I studied Lee for my book, “Superbosses.” A superboss isn’t just a really good boss. They don’t just build an organization or surpass a revenue target; they identify, train and build a new pipeline of talent.

“Keep talent busy” was just one of the lessons I took from Lee. A second but equally important one was “Don’t censor talent.” Lee preferred to let his talent sort out the creative details. Lee elaborated: “It seems to me that if a person is doing something creatively, and he feels that’s the way it ought to be done, you’ve gotta let him do it.”

A third lesson I took from Lee’s example: “Give credit where it’s due.” It sounds so straightforward, but in reality, it’s very rare. One way Lee gave credit was by creating a credits page, written in a chatty tone.
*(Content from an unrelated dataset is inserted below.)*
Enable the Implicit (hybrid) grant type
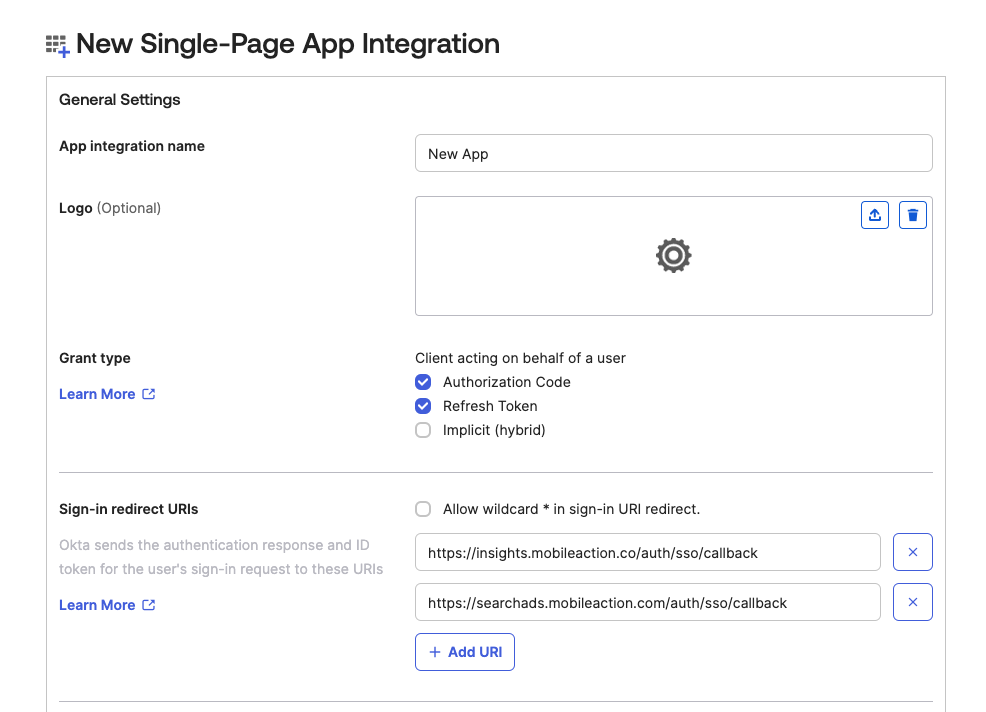The image size is (986, 712). coord(423,430)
The credits page was unique in comics; up until then the artists drawing and inking the panels had remained anonymous. This kind of publicity was not only good for the artists, but made it possible for a young reader to become particularly devoted to their favorite artist.

Finally, Stan Lee’s example is a reminder to dream big. Lee felt that comic books had the power to make important social commentary, to be incisive and satirical and smart. He argued there was no reason comics shouldn’t be seen as viable art. That attitude drew the best artists to want to work with him.

Ultimately, Lee repositioned comics, professionalized the industry and launched the careers of dozens. It’s a legacy any boss would call super.

(Sydney Finkelstein is a professor of strategy and leadership at the Tuck School of Business at Dartmouth.)